Consigne —
Recopiez le passage du texte sur les Lettres à Hélène qui commence aux mots « Étrange objet que » et s'arrête après « tout simplement Hélène. », en substituant « penseur » à « professeur ».

Extrait du texte —
◇ ◇ ◇
Les “Lettres à Hélène” d’Althusser constituent une sensible correspondance conjugale, tout autant qu’elles tentent de lever le voile sur les mystères et les tourments du philosophe devenu meurtrier.

Étrange objet que le recueil de ces Lettres à Hélène, reliquat à la fois mouvant et tortueux de l’un des itinéraires les plus éclatants de la philosophie française. Rendue possible grâce à l’Institut mémoires de l’édition contemporaine (IMEC) et à son directeur Olivier Corpet, spécialiste du Nouveau Roman, la publication de la correspondance de Louis Althusser fait sensation. Parce qu’elle raconte l’intimité de ce grand maître de la rue d’Ulm, ses angoisses, sa solitude, sa grande immaturité affective, mais aussi parce que la légion des orphelins d’Althusser, de Bernard-Henri Lévy (qui préface l’ouvrage) à Alain Badiou, ne s’explique toujours pas le geste criminel du “grand, très grand” professeur, qui a, un soir d’automne 1980, étranglé son épouse à mains nues. L’épouse s’appelait Hélène Rytmann mais pour Althusser, c’était Hélène, tout simplement Hélène.

Une Hélène qui est la destinataire silencieuse de ces Lettres : pas une de ses réponses ne nous est donnée, le philosophe étant la voix et l’écho de ces chants d’amour quotidiens et souvent triviaux. Loin, très loin, de Sartre et Beauvoir, Hélène et Louis s’aimaient, avec un attachement inquiet, où reposaient les grandes angoisses de l’un et le passé tourmenté de cette jeune juive résistante à l’ascendance sulfureuse, coupable d’imprudence et de manque de clairvoyance pendant la guerre, selon le Parti communiste. Ils se prêtent mutuellement allégeance, se protègent jalousement, partageant le même analyste, Diatkine, et se racontent les mêmes moments fugaces d’apaisement comme autant de petites victoires volées à la barbe du désespoir.

Le réconfort impossible

Car c’est dans cette minuscule cartographie du bonheur que se niche l’émotion contenue de ce recueil. Une promenade dans la neige, les horaires de train annonçant les retrouvailles, un café au malt : Althusser tente de débusquer la sérénité dans les petits plaisirs autant que dans le silence : “Cette paix en moi était aussi la certitude que si tu avais été là rien n’aurait altéré notre joie – et tu l’aurais touchée, sentie, tous doutes balayés”   . La topographie est également importante : les jolies filles de Marseille, les villages sans âge du Morvan, la tranquillité de Vichy “ville d’eau”   , “le pays magnifique [de Cahors] : les Lettres à Hélène dessinent aussi le paysage de la France de l’après-guerre, avec comme épicentre Paris, cette “ville inquiète”   . Si l’Italie occupe également une place de choix dans ce recueil, elle lui fait toujours d’abord penser à son pays : “Incroyable comment Palerme ressemble à Marseille”   .
◇ ◇ ◇
Données fournies —

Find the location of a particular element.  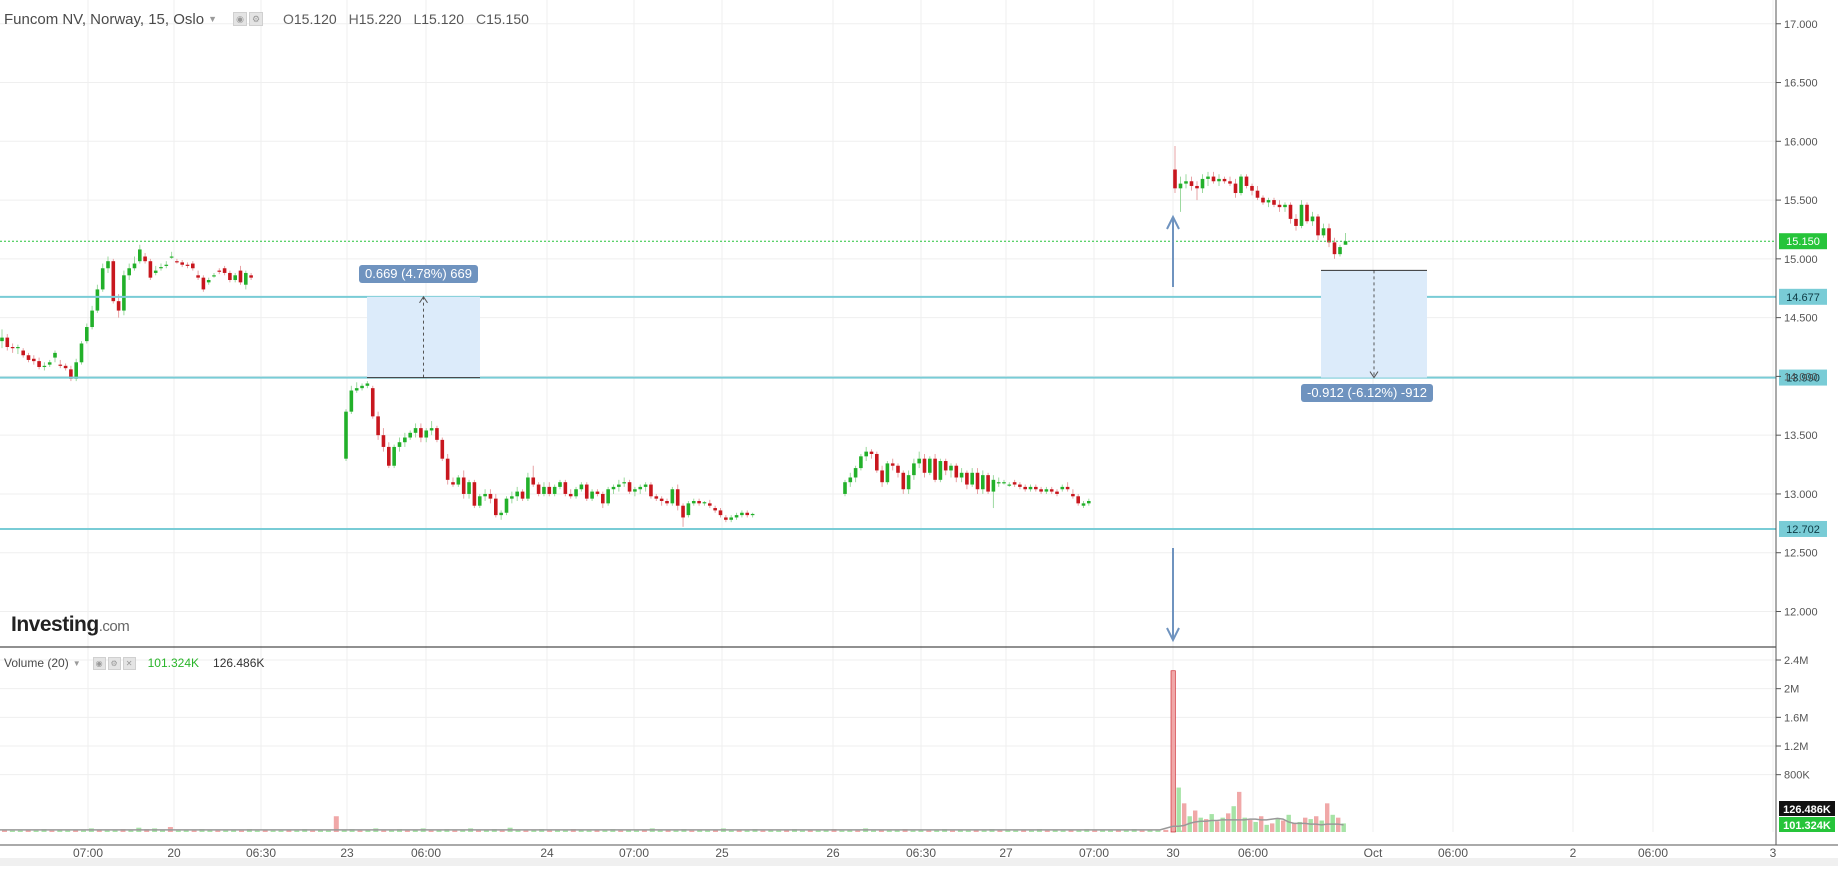

time-tick-label: Oct is located at coordinates (1374, 853).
◇ ◇ ◇
Corrigé —
Étrange objet que le recueil de ces Lettres à Hélène, reliquat à la fois mouvant et tortueux de l’un des itinéraires les plus éclatants de la philosophie française. Rendue possible grâce à l’Institut mémoires de l’édition contemporaine (IMEC) et à son directeur Olivier Corpet, spécialiste du Nouveau Roman, la publication de la correspondance de Louis Althusser fait sensation. Parce qu’elle raconte l’intimité de ce grand maître de la rue d’Ulm, ses angoisses, sa solitude, sa grande immaturité affective, mais aussi parce que la légion des orphelins d’Althusser, de Bernard-Henri Lévy (qui préface l’ouvrage) à Alain Badiou, ne s’explique toujours pas le geste criminel du “grand, très grand” penseur, qui a, un soir d’automne 1980, étranglé son épouse à mains nues. L’épouse s’appelait Hélène Rytmann mais pour Althusser, c’était Hélène, tout simplement Hélène.